§ Prompt
From the line containing "Viewport: 1064px width, 467px height." to the end of the data, retype every line exactly and nothing else. Drop the pictures.

────────────────

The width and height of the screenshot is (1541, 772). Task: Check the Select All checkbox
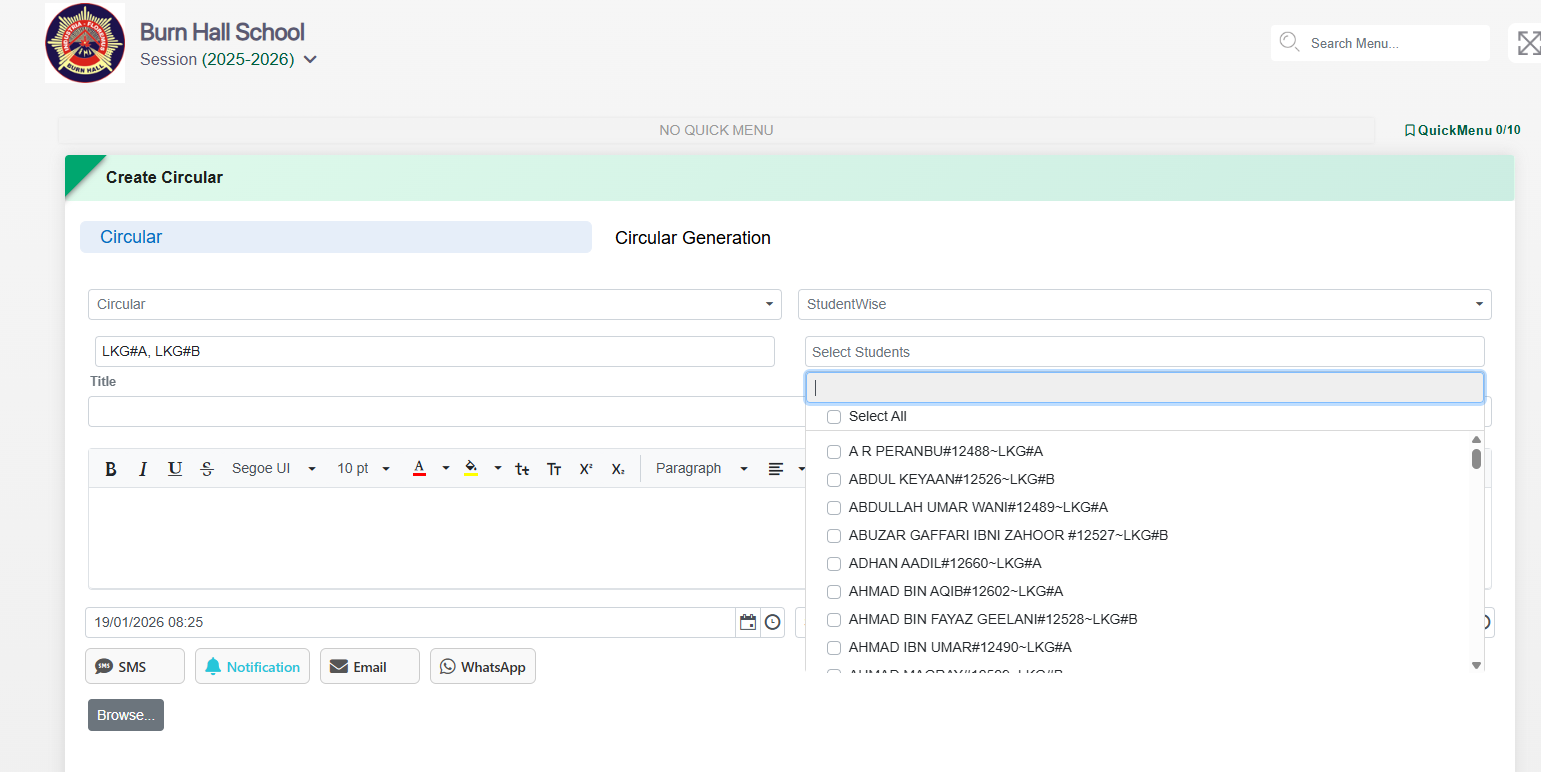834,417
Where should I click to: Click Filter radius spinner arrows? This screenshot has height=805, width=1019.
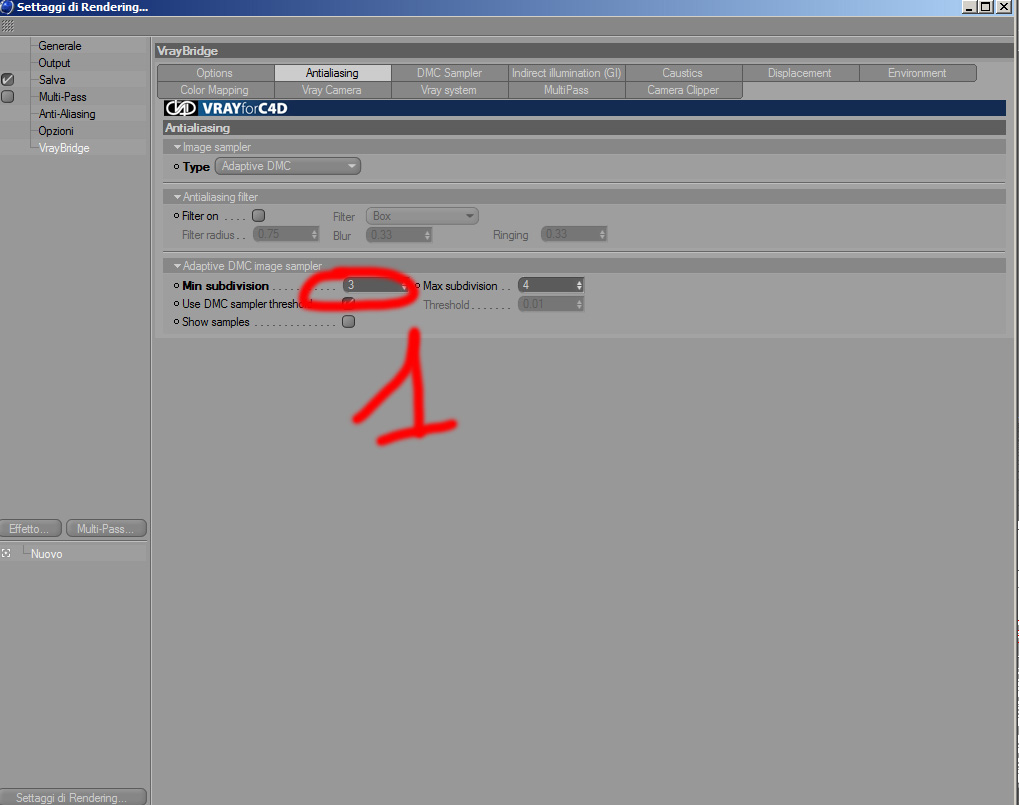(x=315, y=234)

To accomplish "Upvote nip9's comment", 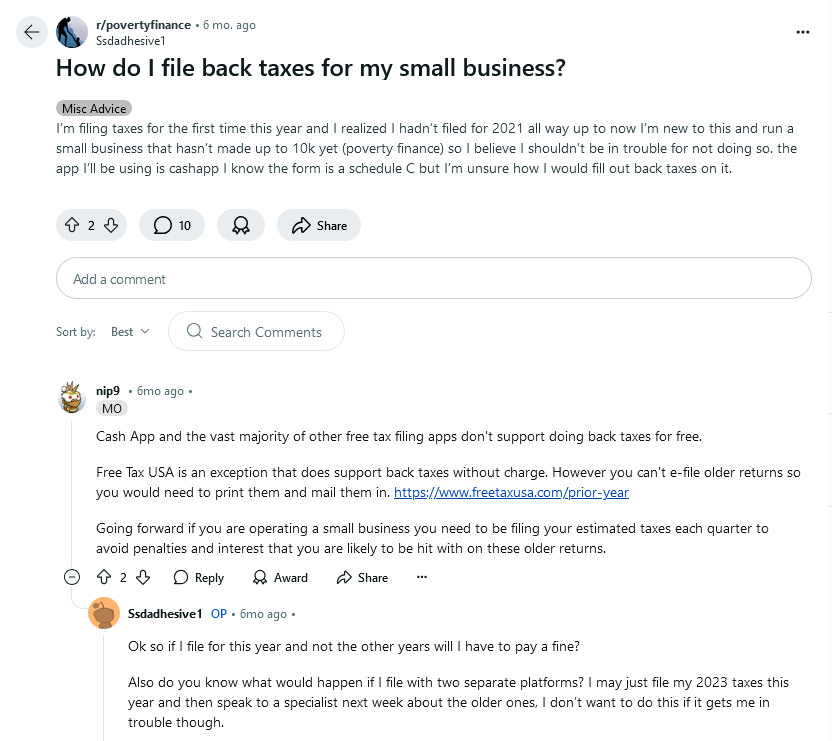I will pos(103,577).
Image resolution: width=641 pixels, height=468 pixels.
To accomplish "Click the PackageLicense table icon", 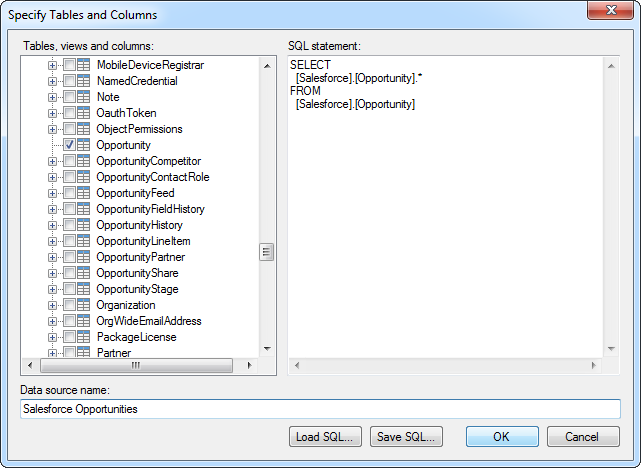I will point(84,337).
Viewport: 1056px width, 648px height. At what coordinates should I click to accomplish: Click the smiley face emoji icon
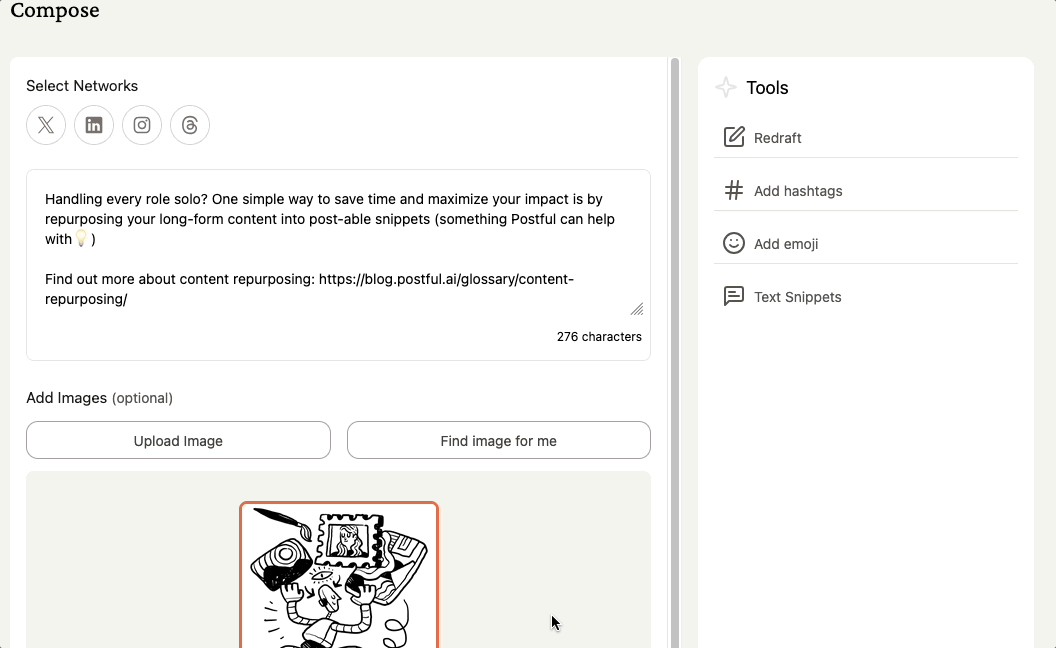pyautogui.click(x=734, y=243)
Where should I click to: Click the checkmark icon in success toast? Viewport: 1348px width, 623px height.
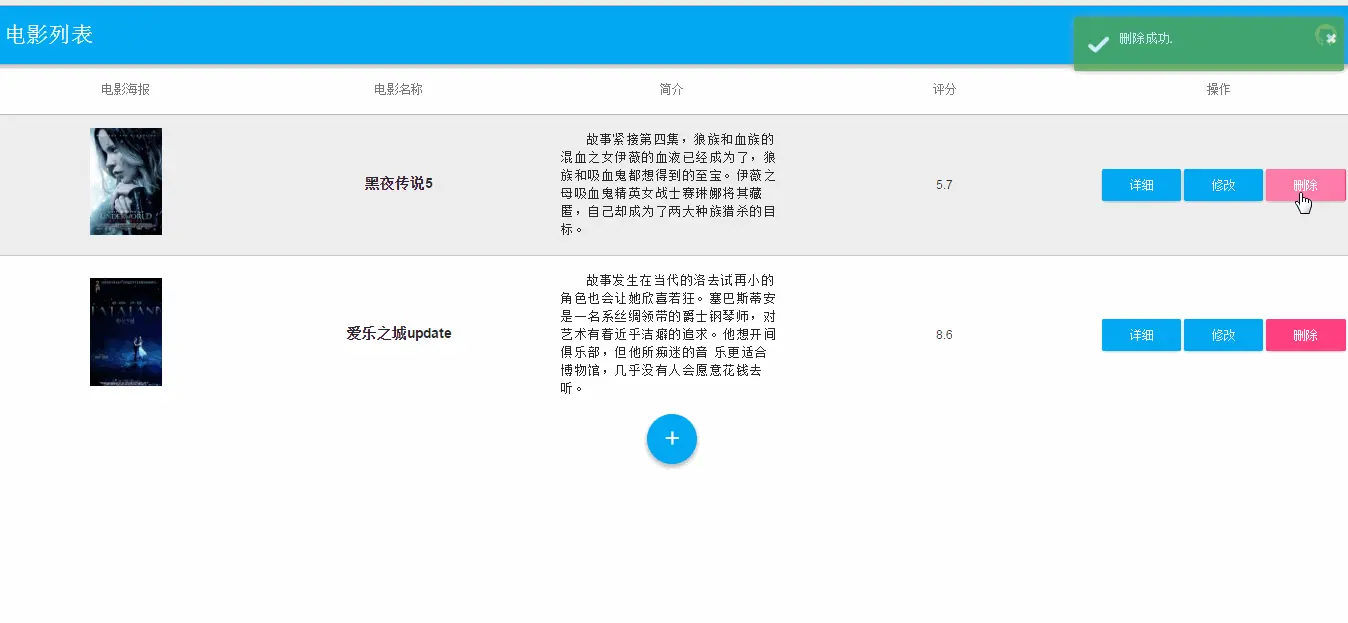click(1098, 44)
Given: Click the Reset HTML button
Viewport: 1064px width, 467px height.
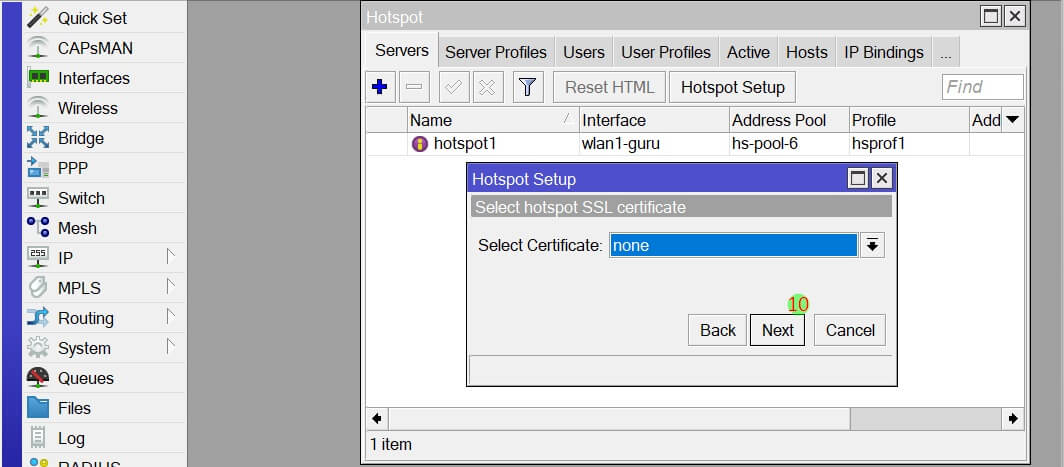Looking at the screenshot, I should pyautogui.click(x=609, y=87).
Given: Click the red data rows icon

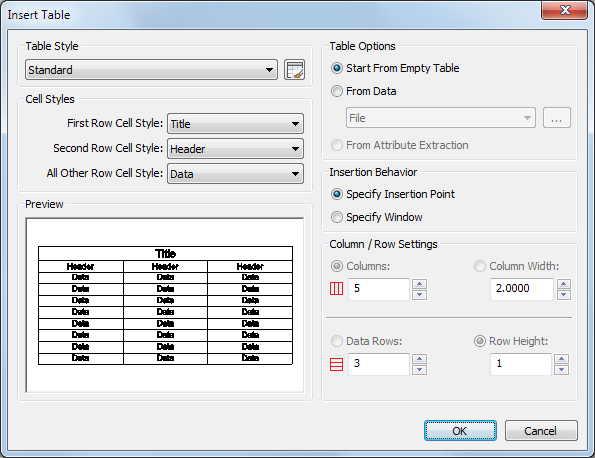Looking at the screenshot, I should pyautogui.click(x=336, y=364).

────────────────

§ Response to this task
Viewport: 1064px width, 467px height.
Looking at the screenshot, I should pyautogui.click(x=609, y=87).
Given: Click the red data rows icon

Looking at the screenshot, I should pyautogui.click(x=336, y=364).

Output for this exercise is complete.